Please condense the paragraph beginning "There are unprecedented weirdnesses" in the passage about pandemic restrictions below into one shorter paragraph that keeps its main facts.

## TEXT PASSAGE

+++

If I told tell them, truthfully, that it's all because the chief minister of our capital territory has specifically forbidden the playing of tennis (and of golf), that our tennis club's courts are padlocked shut, they, my handsome Princes, would not believe their ears.
"As if!" they'd scoff.
"This is a liberal democracy. Our politicians don't tell us when and where and what we can play. C'mon Ian. What's the real reason we can't go out and play?"
There are unprecedented weirdnesses about Australian democratic life during this pandemic. Bigger and better minds than mine are attending to these same things and a recent edition of ABC Radio National's The Minefield had three public intellectuals brainily attending to these things.
One of them, Scott Stephens, set the stage with the true observation that "the Covid pandemic is changing, transforming our conception of democratic life, our democratic habits, our relationship to the state and to our democratic leaders".
Stephens fancies that "[small-l] liberalism is politics for the good times". But suddenly, now, bad times are upon us, and for the first time in the lives of most of us, our leaders are illiberally (albeit for what arguably may well be essential reasons) ordering us not go out, to wear masks, to forego many ways in which we usually gambol through the days of our democratic life. We are not used to this.
For this columnist, today's oddities and novelties include the ACT chief minister's daily televised live Covid briefings/press conferences.

+++

## DATA EXCERPTS
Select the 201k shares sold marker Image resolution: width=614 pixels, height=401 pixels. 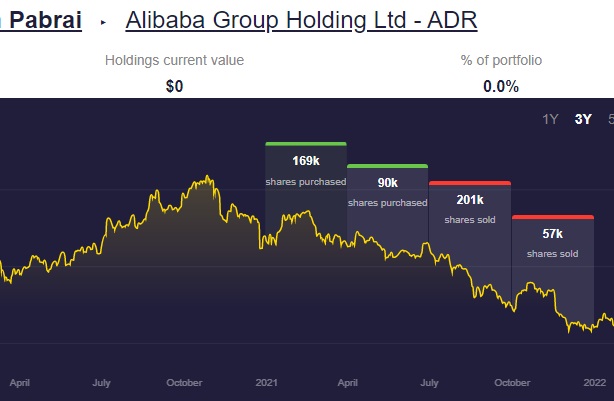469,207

+++

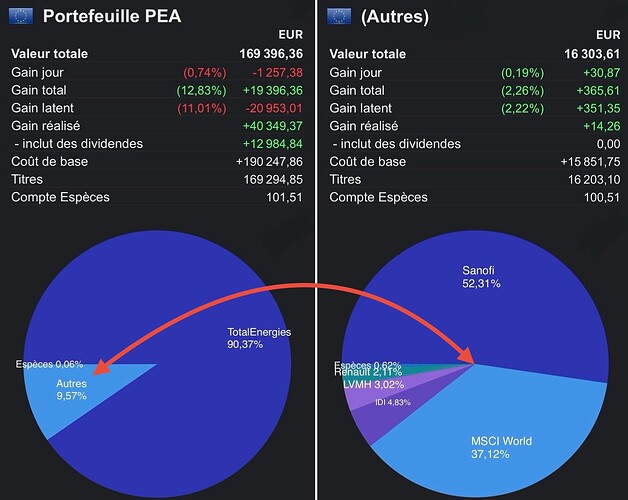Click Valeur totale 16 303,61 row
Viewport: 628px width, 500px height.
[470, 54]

+++

## ANSWER BELOW
The pandemic has brought unprecedented oddities to Australian democratic life. Bigger minds are examining the same issues, including three public intellectuals on a recent edition of ABC Radio National's The Minefield.